Note that since setInstanceCreated() actually uses the non-static
member variable: '_pInstanceCreated', I can't see the compiler taking the
liberty to call Singleton's ctor AFTER the following call. (I don't know
much about compiler optimisation, but I doubt that it will break up the ctor into
two functions and call one part of it before the following call and the other part after.
*/
instance->setInstanceCreated();
/*
The double check pattern should now work.
*/
}
getMutex()->unlock();
}
return instance;
}
No, this will not work. It is broken.
The problem has little/nothing to do with the compiler. It has to do with the order in which a second CPU will 'see' what the first CPU has done to memory. The memory (and caches) will be consistent, but the timing of WHEN each CPU decides to write or read each part of memory/cache is indeterminate.
So for CPU1:
instance = new Singleton( instanceCreated );
instance->setInstanceCreated();
Let's consider the compiler first. There is NO reason why the compiler doesn't reorder or otherwise alter these functions. Maybe like:
temp_register = new Singleton(instanceCreated);
temp_register->setInstanceCreated();
instance = temp_register;
or many other possibilities - like you said as long as single-threaded observed behaviour is consistent. This DOES include things like " break up the ctor into two functions and call one part of it before the following call and the other part after."
Now, it probably wouldn't break it up into 2 calls, but it would INLINE the ctor, particularly since it is so small. Then, once inlined, everything may be reordered, as if the ctor was broken in 2, for example.
In general, I would say not only is it possible that the compiler reordered things, it is probable - ie for the code you have, there is probably a reordering (once inlined, and inlining is likely) that is 'better' than the order given by the C++ code.
But let's leave that aside, and try to understand the real issues of double-checked locking.
So, let's just assume the compiler didn't reorder anything. What about the CPU? Or more importantly CPUs - plural.

◇ ◇ ◇

▶ [TASK DESCRIPTION]: List each statement of code that the forum post on double-checked locking gives after "Maybe like:" as a possible compiler reordering. The lines that come next have nothing to do with the forum post on double-checked locking.

▶ [SUPPLIED INFORMATION]:
◇ ◇ ◇

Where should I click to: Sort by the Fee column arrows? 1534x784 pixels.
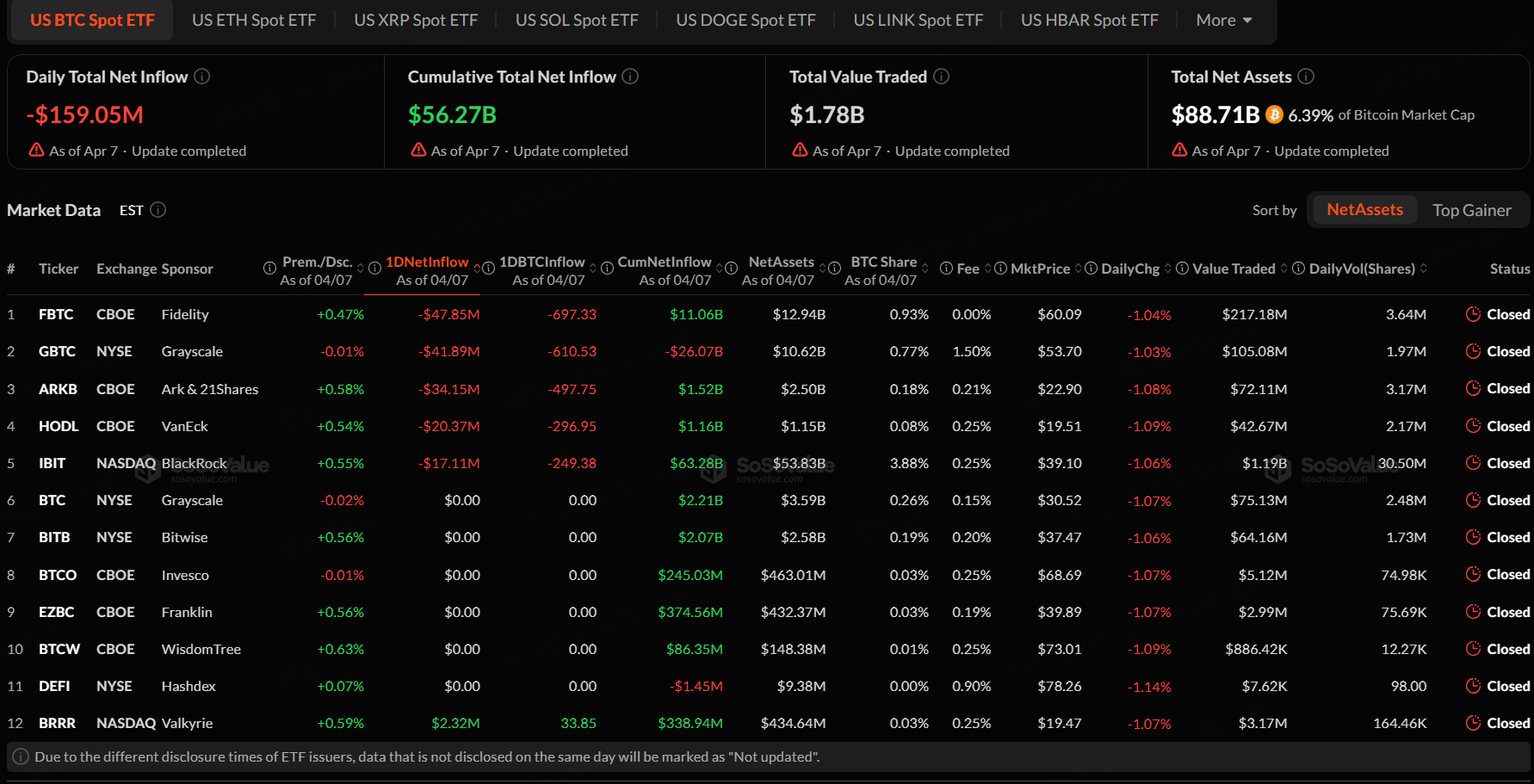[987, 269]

◇ ◇ ◇

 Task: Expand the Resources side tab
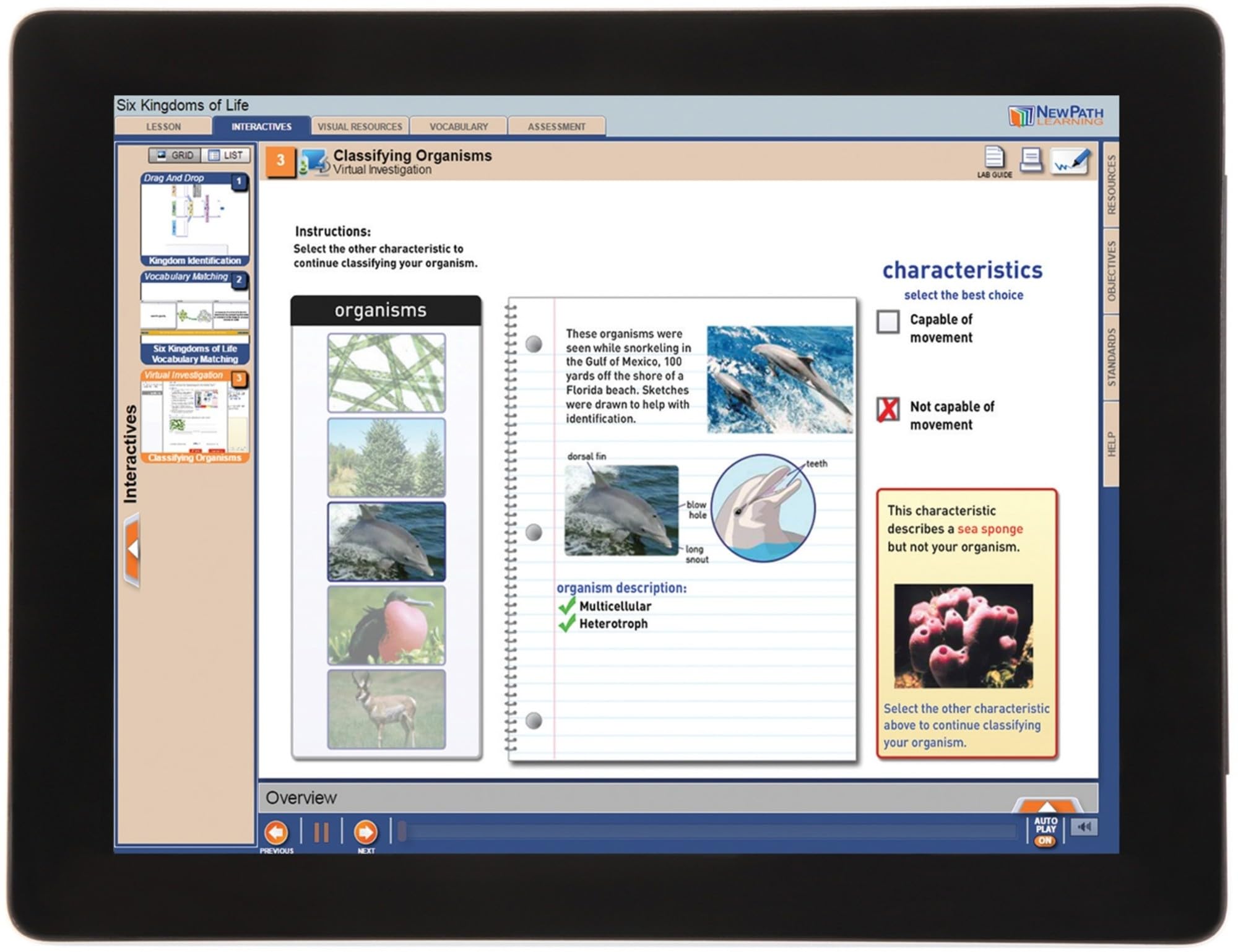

◇ ◇ ◇

▶ [ANSWER FOR THE TASK]:
temp_register = new Singleton(instanceCreated);
temp_register->setInstanceCreated();
instance = temp_register;